Look at the following excerpt from the Cloud Function example referred to above. They define some temporary directory and file paths (using the path module), download the files to this directory and use them to call the spawn() method.
//....
const filePath = object.name;
const contentType = object.contentType; // This is the image MIME type
const fileDir = path.dirname(filePath);
const fileName = path.basename(filePath);
const thumbFilePath = path.normalize(path.join(fileDir, `${THUMB_PREFIX}${fileName}`)); // <---------
const tempLocalFile = path.join(os.tmpdir(), filePath); // <---------
const tempLocalDir = path.dirname(tempLocalFile); // <---------
const tempLocalThumbFile = path.join(os.tmpdir(), thumbFilePath); // <---------
//....
// Cloud Storage files.
const bucket = admin.storage().bucket(object.bucket);
const file = bucket.file(filePath);
const thumbFile = bucket.file(thumbFilePath);
const metadata = {
contentType: contentType,
// To enable Client-side caching you can set the Cache-Control headers here. Uncomment below.

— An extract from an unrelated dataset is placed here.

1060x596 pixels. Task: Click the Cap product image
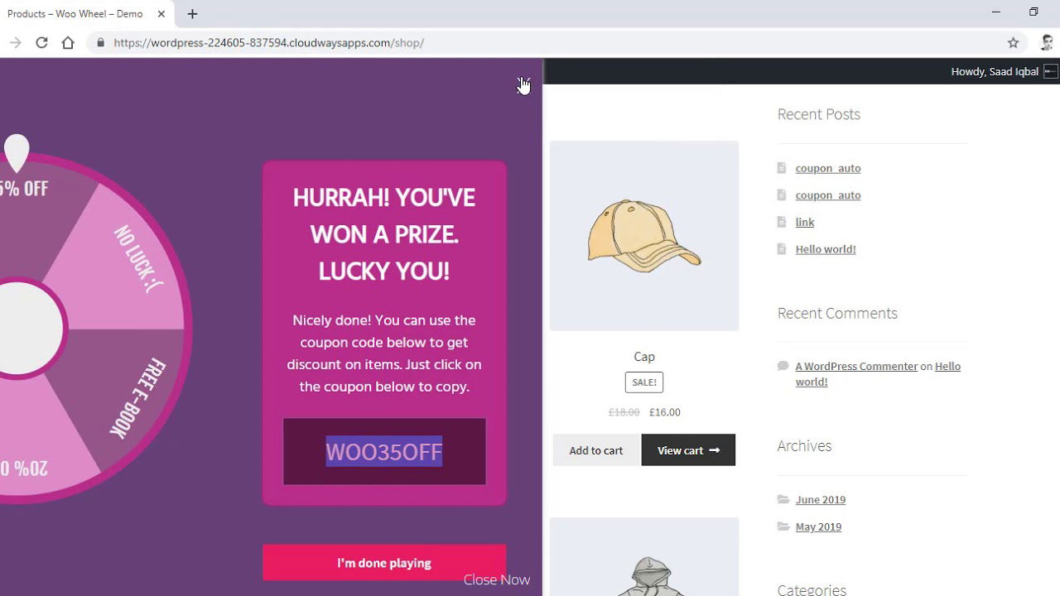pos(643,236)
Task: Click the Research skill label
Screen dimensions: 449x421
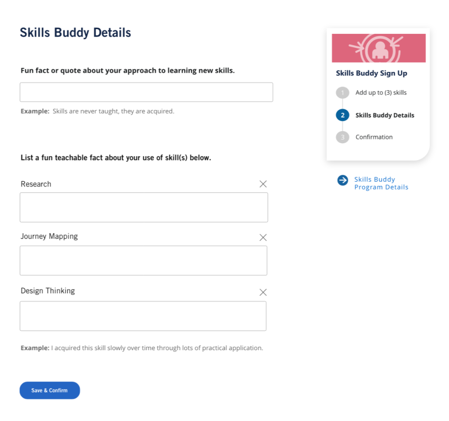Action: [36, 184]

// 'Cache-Control': 'public,max-age=3600',
};
// Create the temp directory where the storage file will be downloaded.
await mkdirp(tempLocalDir) // <---------
// Download file from bucket.
await file.download({destination: tempLocalFile}); // <---------
console.log('The file has been downloaded to', tempLocalFile);
// Generate a thumbnail using ImageMagick.
await spawn('convert', [tempLocalFile, '-thumbnail', `${THUMB_MAX_WIDTH}x${THUMB_MAX_HEIGHT}>`, tempLocalThumbFile], {capture: ['stdout', 'stderr']});
//.....
You can't pass Cloud Storage File type objects to spawn. You need to pass strings that will be used to create the command line. This means you need to download those files locally to /tmp before you can work with them - ImageMagick doesn't know how to work file in Cloud Storage.